Seattle: "one of the best markets for younger adults" Steve Hill Sandra Brenner Windermere Real Estate November 9, 2012

Seattle: “One of the Best Markets for Younger Adults”

Seattle: "one of the best markets for younger adults"

Emerging Trends 2013In its latest outlook on real estate, the Urban Land Institute (ULI) pegged Seattle as the 7th best market in the U.S. for investment, development and homebuilding.

Compared to a year ago, the city's overall ranking dropped a notch, despite improvements in each category. One columnist suggested the shuffle reflects "stronger sentiment for some other tops cities and a warning about the competition." ULI named San Francisco as the top market to watch in all three categories.

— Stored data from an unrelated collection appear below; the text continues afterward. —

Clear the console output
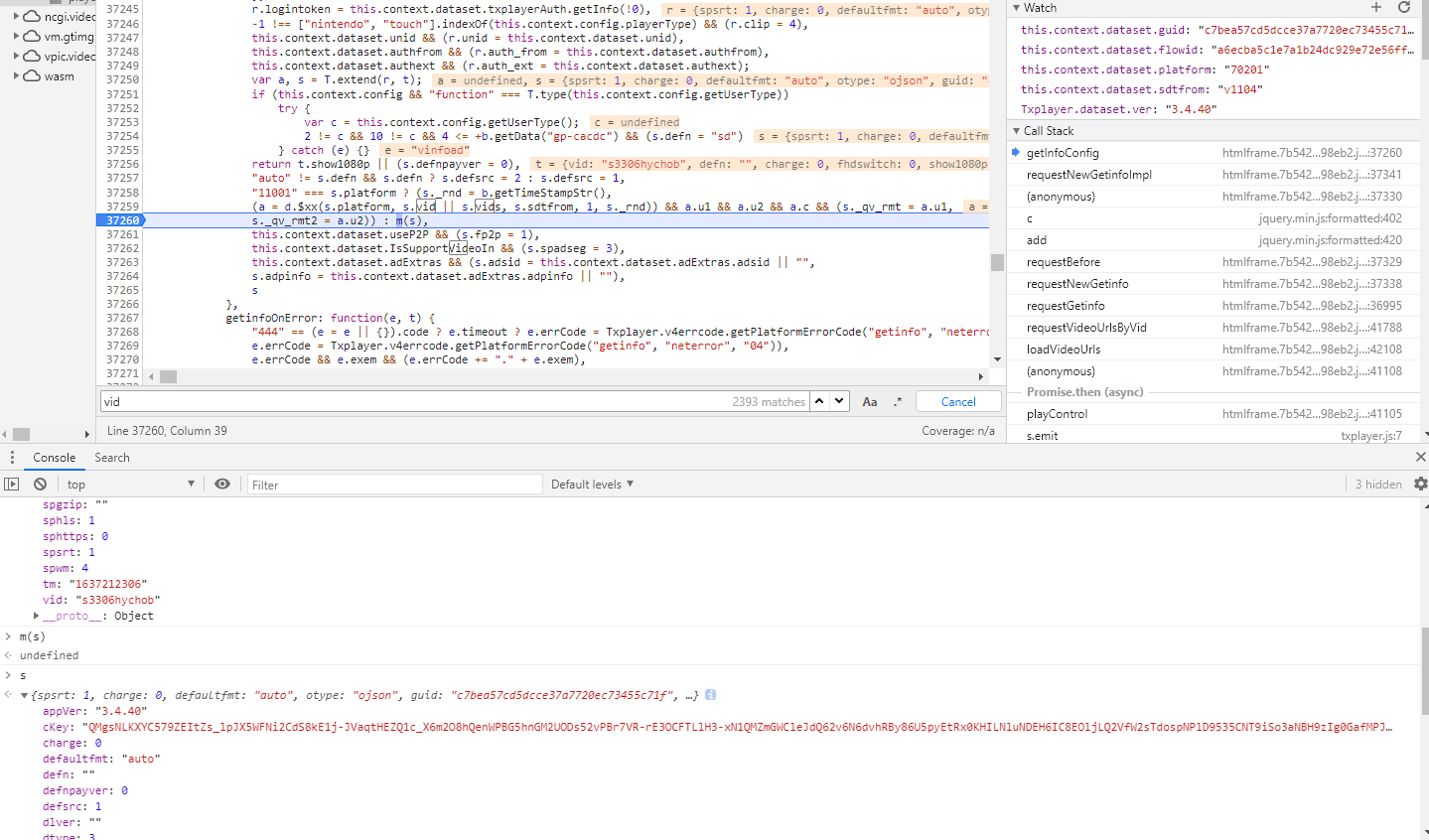 (40, 484)
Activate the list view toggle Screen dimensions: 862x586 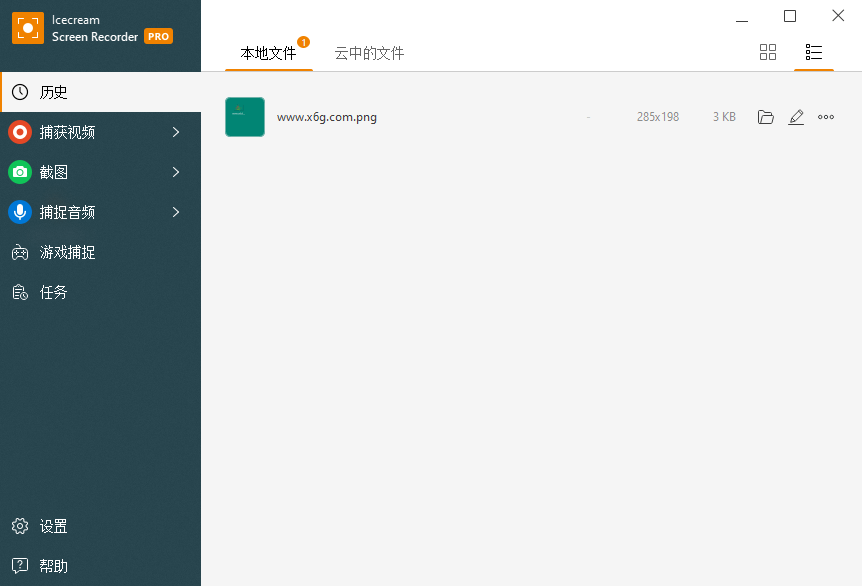(813, 52)
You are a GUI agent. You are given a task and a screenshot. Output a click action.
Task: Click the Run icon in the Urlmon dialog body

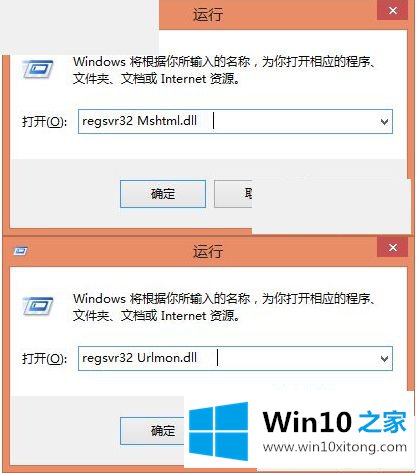coord(38,306)
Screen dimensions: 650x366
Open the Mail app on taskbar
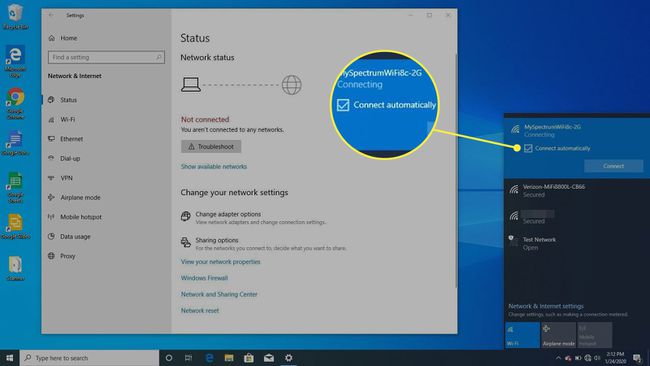click(x=269, y=358)
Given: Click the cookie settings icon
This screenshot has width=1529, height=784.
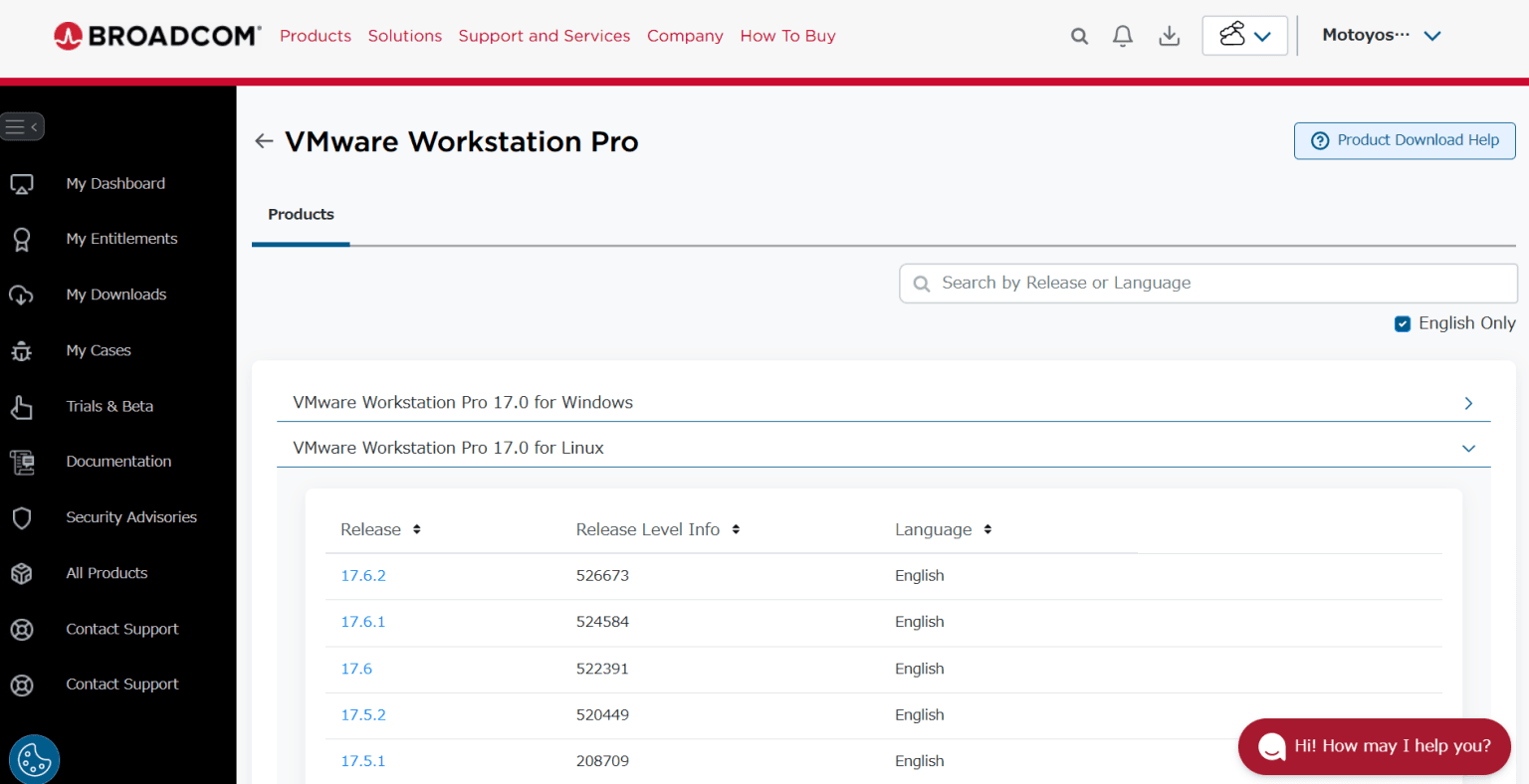Looking at the screenshot, I should coord(34,760).
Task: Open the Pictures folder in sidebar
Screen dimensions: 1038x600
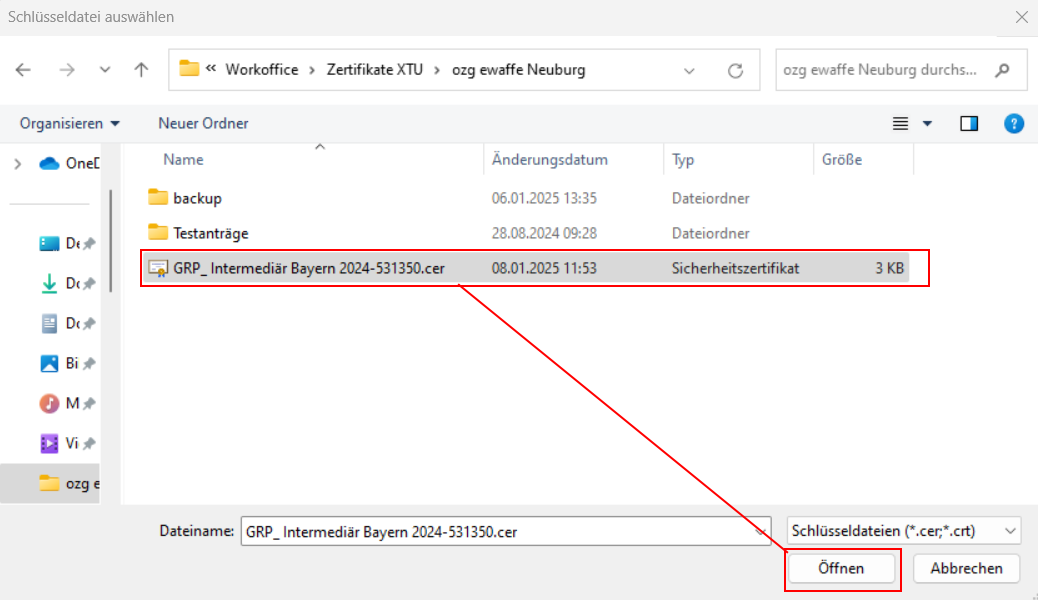Action: [49, 363]
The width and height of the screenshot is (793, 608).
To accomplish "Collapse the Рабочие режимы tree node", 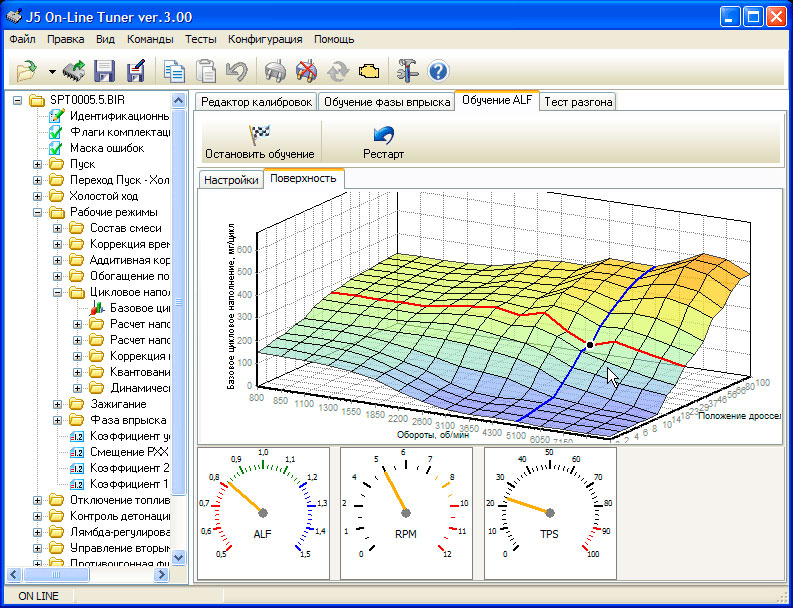I will 38,212.
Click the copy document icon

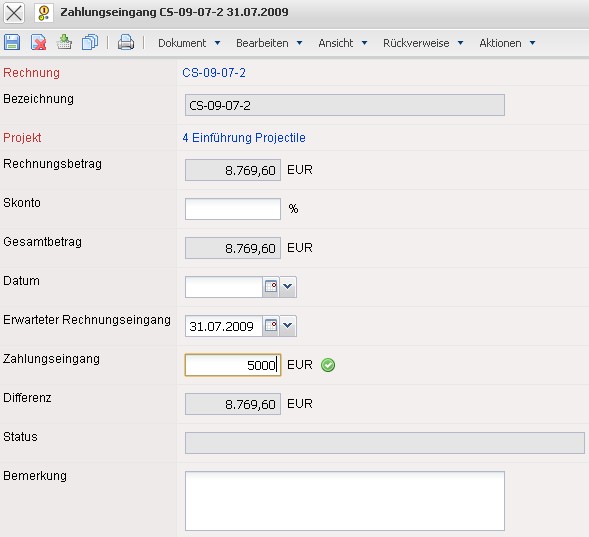(x=90, y=42)
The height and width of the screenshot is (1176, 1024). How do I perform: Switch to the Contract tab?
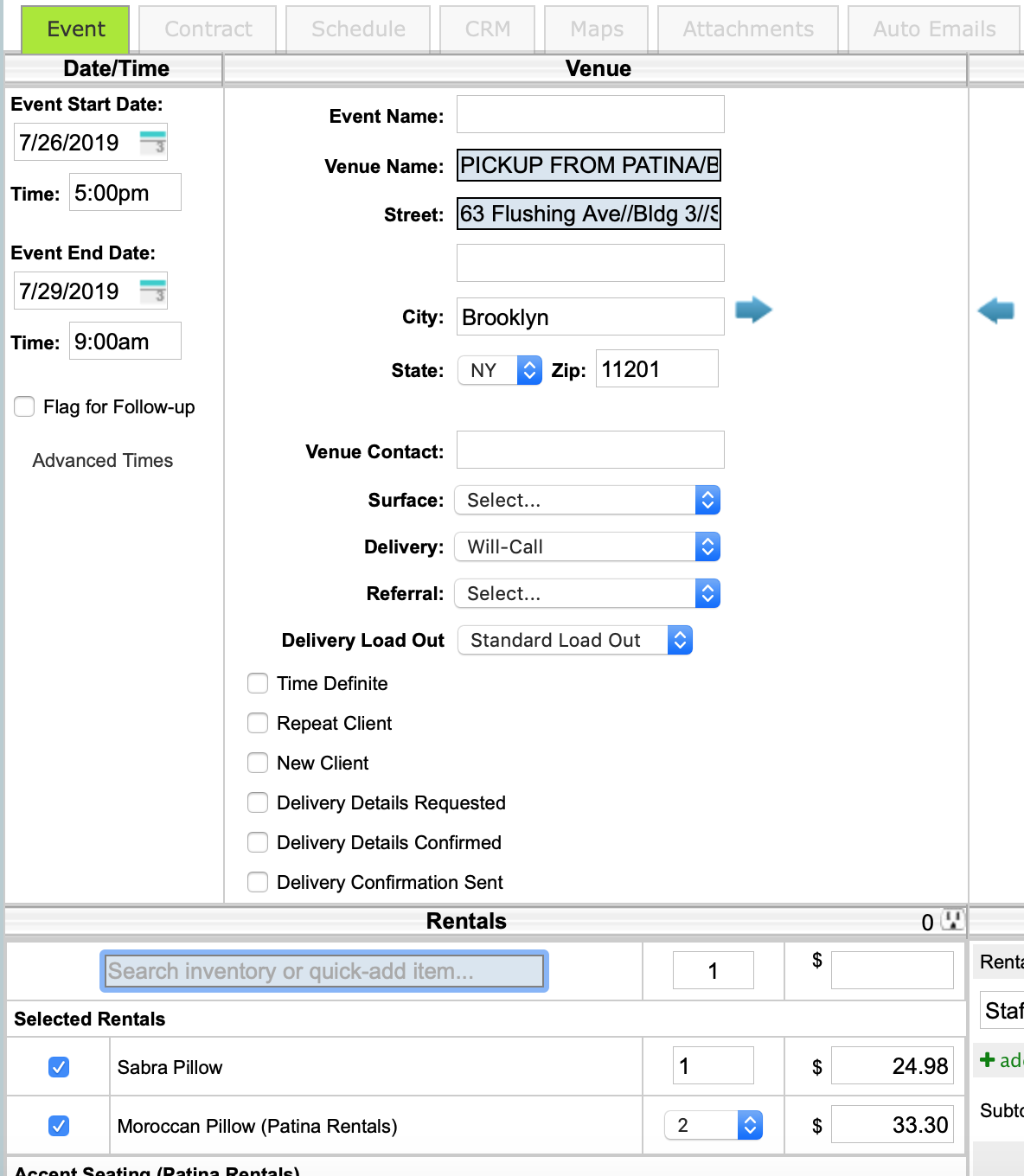(x=208, y=29)
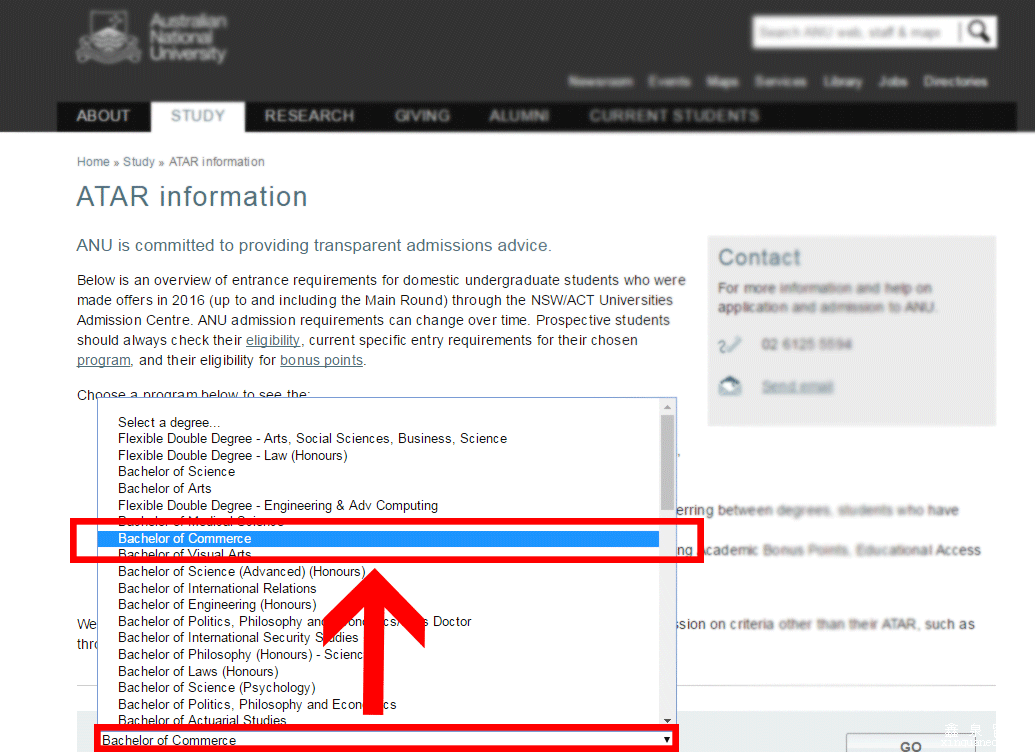This screenshot has height=752, width=1035.
Task: Click the Send email link
Action: click(x=797, y=387)
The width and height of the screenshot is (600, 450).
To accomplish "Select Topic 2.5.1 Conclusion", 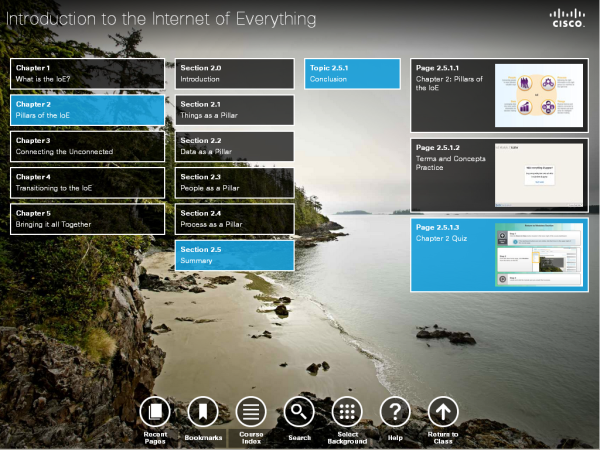I will tap(340, 73).
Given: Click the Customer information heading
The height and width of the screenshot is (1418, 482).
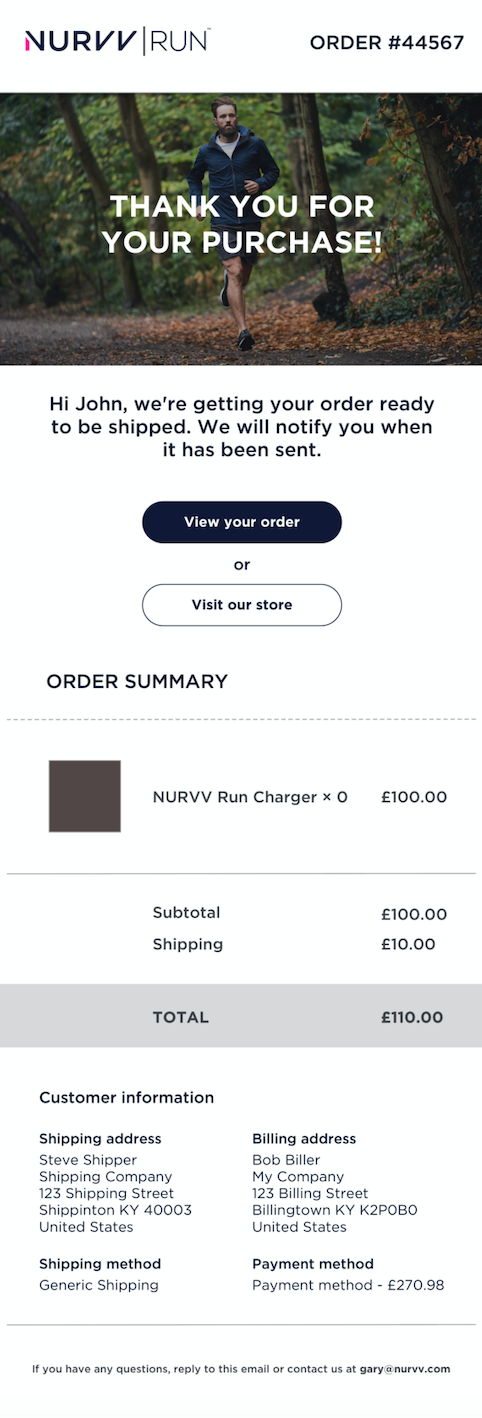Looking at the screenshot, I should (126, 1098).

Now in its 34th year, the Emerging Trends in Real Estate® report is undertaken jointly by ULI and PwC. Findings reflect the views of more than 900 individuals who were surveyed or interviewed.

The authors believe the real estate recovery will continue in 2013, with modest gains in leasing, rents and pricing expected to extend across U.S. markets.

In the opening chapter titled "Recovery anchored in uncertainty," the forecasters noted "real estate continues to meander along a slower-than-normal recovery track behind a recuperating U.S. economy, dogged by ongoing world economic distress."

On a brighter note, market recoveries are gathering some momentum across most of the country and in all property types. For the third consecutive year, surveys indicate that U.S. property sectors and markets "will register noticeably improved prospects compared with the previous year."

Seattle, which was listed among "cool places" with 24-hour characteristics for echo boomers and "veritable wealth-island magnets for investors" in last year's report, was singled out in the latest edition for its walkability and good quality of living. Its diversified new age corporate base, also drew favorable comments.

The city's position as the global center for the software industry draws both domestic and global investors, prompting one investor to suggest "Seattle belongs in the primary market category."

Survey results indicate investor sentiment is focused on job-producing industries and those markets that contain them, notably San Jose and Seattle.

The Trends report projects a 1.2 percent increase in Seattle's job growth next year, 50 basis points above its ten-year average. It also calls the Emerald City one of the best markets for young adults, noting the echo boomer population has expanded 20 percent over the past decade. That growth signals changing expectations for housing.

Researchers reported the large generation-Y demographic cohort orients away from the suburbs to more urban lifestyles, adding, "These young adults willingly rent shoebox-sized apartment units as long as neighborhoods have enticing amenities with access to mass transit." They also said more intergenerational sharing of housing occurs to pool resources among children (seeking employment), their parents (reduced wages and benefits), and grandparents (limited pensions and savings).

The Trends report's authors suggested home builders keep activity in check, but they anticipate rising confidence from stabilizing housing markets. "Any uptick in single-family construction by 2014 and 2015 should buoy the overall economy and help other property sectors," they remarked.

Upon reviewing the latest report, Seattle Times columnist Joe Talton highlighted findings about "the great reset in real estate." A big element of the reset involves the rising demand for infill in cities with strong economies.

The best city centers are benefiting from companies and people moving in from the suburbs, Talton wrote, adding, "Much of suburbia, heavily overbuilt during the bubble, continues to struggle," with Bellevue being a possible exception.

Investors may find Bellevue's proximity to vibrant Seattle inviting, even though its velocity of recovery lags downtown Seattle. Talton agrees the future looks promising for suburbs that can become denser and build serious transit hubs.

Despite promising findings, Talton said the good news requires some tempering. "We're not in for another 2000s boom, and that's a good thing considering how it turned around. The modest recovery is to be expected from the catastrophic downturn and its resulting financial collapse, oversupply and debt. "It will take years to fully undo the damage of the housing collapse," according to Talton.

Emerging Trends in Real Estate® is a highly regarded and widely read trends and forecast publication. It provides an outlook on real estate investment and development trends, real estate finance and capital markets, property sectors, metropolitan areas, and other real estate issues throughout the United States, Canada, and Latin America.

Participants who were surveyed or interviewed include investors, developers, property company representatives, lenders, brokers and consultants.